**TASK TO COMPLETE:** Your answer should be the lines below from the one holding "Given: Click the arrow" through the one holding "You are a computer-use agent. This", copied exactly and with nothing else.

[Data items]
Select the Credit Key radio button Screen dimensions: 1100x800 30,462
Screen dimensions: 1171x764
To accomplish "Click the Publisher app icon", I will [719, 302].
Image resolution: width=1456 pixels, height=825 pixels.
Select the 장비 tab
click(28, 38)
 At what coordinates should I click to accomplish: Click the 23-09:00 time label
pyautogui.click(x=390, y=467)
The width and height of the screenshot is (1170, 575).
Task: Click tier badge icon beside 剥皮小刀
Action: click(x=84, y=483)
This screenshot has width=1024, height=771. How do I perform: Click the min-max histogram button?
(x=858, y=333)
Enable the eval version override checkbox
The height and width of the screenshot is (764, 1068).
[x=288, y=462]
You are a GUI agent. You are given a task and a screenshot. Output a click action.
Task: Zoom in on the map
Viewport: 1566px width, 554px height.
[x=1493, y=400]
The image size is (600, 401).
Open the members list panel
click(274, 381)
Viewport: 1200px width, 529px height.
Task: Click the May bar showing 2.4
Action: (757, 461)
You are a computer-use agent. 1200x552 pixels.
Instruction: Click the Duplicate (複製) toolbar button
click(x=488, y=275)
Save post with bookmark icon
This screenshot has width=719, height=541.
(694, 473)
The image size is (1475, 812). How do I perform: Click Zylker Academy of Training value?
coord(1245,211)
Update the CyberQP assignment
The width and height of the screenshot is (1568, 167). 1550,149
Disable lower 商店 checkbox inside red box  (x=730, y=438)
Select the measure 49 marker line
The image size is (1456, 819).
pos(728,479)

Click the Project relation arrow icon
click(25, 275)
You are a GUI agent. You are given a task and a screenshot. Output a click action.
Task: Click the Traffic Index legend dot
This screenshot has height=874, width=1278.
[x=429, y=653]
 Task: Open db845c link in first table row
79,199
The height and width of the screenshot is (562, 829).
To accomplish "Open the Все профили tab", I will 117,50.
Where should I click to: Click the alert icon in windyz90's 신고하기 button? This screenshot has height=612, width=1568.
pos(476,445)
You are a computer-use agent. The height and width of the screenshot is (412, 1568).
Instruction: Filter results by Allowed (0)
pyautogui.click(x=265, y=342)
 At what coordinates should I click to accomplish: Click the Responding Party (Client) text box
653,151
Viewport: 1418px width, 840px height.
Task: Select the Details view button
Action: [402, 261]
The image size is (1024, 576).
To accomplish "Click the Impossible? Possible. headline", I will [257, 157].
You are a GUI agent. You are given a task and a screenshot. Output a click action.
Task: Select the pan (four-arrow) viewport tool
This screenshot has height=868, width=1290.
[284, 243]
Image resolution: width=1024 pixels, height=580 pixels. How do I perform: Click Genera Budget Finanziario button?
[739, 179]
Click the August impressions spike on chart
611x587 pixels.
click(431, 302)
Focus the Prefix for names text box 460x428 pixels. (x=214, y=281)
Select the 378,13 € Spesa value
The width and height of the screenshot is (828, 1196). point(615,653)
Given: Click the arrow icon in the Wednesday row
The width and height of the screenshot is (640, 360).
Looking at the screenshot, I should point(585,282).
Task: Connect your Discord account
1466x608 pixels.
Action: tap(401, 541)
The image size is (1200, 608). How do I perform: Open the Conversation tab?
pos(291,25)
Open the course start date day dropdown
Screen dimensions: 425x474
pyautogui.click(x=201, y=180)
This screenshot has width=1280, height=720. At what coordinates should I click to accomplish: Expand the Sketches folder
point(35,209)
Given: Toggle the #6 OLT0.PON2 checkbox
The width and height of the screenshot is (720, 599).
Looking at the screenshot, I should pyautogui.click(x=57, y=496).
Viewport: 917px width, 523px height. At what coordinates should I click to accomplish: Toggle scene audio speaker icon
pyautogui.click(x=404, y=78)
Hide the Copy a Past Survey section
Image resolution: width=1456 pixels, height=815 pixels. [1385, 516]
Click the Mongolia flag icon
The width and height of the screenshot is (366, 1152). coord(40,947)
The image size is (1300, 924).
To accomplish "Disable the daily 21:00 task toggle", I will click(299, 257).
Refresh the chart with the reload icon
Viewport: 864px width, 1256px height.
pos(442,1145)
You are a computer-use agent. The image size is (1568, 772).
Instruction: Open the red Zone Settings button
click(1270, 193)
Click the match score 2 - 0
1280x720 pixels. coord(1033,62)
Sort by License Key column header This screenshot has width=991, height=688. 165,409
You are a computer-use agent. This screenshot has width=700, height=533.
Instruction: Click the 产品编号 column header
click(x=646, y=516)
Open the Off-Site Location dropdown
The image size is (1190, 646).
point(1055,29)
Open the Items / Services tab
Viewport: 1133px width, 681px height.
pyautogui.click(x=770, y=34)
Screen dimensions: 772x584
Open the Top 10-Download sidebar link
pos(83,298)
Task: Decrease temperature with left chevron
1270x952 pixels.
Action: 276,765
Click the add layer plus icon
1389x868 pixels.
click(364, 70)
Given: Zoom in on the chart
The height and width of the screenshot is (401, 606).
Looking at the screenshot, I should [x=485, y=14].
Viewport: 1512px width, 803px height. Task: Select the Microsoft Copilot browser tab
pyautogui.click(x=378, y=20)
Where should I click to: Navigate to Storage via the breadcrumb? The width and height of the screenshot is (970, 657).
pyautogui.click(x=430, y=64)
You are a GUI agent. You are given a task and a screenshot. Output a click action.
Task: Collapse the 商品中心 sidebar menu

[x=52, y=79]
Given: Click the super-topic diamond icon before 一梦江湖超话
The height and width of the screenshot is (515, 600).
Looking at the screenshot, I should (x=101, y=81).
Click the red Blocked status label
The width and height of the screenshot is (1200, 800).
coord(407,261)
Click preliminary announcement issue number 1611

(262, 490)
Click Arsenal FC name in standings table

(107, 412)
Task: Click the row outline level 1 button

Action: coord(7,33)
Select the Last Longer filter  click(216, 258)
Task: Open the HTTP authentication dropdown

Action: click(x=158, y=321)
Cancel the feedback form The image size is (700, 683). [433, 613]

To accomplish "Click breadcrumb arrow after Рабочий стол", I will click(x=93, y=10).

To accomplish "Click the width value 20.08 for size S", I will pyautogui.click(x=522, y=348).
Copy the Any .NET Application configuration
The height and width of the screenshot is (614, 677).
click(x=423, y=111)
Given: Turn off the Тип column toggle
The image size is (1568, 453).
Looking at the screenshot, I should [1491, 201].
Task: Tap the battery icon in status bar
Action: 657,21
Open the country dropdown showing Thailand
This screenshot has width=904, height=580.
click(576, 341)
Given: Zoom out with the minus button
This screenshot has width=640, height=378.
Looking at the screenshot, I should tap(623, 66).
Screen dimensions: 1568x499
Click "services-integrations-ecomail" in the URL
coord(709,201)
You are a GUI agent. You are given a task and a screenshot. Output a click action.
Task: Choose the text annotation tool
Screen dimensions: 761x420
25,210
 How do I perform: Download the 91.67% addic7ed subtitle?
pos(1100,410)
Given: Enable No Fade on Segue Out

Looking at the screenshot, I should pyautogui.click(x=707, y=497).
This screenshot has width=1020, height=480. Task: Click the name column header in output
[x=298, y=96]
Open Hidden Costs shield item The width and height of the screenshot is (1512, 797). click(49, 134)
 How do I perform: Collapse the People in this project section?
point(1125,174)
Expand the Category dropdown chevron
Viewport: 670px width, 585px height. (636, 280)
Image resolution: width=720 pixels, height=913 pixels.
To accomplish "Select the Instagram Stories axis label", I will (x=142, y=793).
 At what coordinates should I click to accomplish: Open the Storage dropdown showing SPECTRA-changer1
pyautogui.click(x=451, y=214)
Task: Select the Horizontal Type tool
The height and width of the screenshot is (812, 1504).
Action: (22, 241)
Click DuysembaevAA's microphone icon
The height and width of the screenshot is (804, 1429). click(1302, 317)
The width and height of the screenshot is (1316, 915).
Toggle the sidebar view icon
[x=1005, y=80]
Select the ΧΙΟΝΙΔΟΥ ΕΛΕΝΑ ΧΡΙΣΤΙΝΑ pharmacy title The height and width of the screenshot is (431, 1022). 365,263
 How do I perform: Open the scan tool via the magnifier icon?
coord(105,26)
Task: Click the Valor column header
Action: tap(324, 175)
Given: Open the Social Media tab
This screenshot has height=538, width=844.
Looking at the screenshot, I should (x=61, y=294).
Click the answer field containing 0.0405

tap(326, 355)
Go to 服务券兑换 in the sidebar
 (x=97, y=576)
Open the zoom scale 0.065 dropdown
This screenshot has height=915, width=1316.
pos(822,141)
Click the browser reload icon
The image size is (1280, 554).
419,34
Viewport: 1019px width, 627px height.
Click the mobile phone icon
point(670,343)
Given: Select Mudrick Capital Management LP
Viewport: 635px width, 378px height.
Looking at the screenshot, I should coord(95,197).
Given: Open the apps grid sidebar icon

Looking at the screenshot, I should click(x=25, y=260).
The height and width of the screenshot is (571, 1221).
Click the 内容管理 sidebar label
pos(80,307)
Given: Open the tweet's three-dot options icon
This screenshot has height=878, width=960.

**RESPONSE AREA:**
Given: Click the arrow icon in the Wednesday row
The width and height of the screenshot is (640, 360).
Looking at the screenshot, I should point(585,282).
Task: Connect your Discord account
1466x608 pixels.
Action: tap(401, 541)
The image size is (1200, 608). How do I perform: Open the Conversation tab?
pos(291,25)
Open the course start date day dropdown
Screen dimensions: 425x474
pyautogui.click(x=201, y=180)
This screenshot has width=1280, height=720. At what coordinates should I click to accomplish: Expand the Sketches folder
point(35,209)
Given: Toggle the #6 OLT0.PON2 checkbox
The width and height of the screenshot is (720, 599).
Looking at the screenshot, I should pyautogui.click(x=57, y=496).
Viewport: 917px width, 523px height. At what coordinates should I click to accomplish: Toggle scene audio speaker icon
pyautogui.click(x=404, y=78)
Hide the Copy a Past Survey section
Image resolution: width=1456 pixels, height=815 pixels. [1385, 516]
Click the Mongolia flag icon
The width and height of the screenshot is (366, 1152). coord(40,947)
The image size is (1300, 924).
To accomplish "Disable the daily 21:00 task toggle", I will click(299, 257).
Refresh the chart with the reload icon
Viewport: 864px width, 1256px height.
pos(442,1145)
You are a computer-use agent. The image size is (1568, 772).
Instruction: Open the red Zone Settings button
click(1270, 193)
Click the match score 2 - 0
1280x720 pixels. coord(1033,62)
Sort by License Key column header This screenshot has width=991, height=688. 165,409
You are a computer-use agent. This screenshot has width=700, height=533.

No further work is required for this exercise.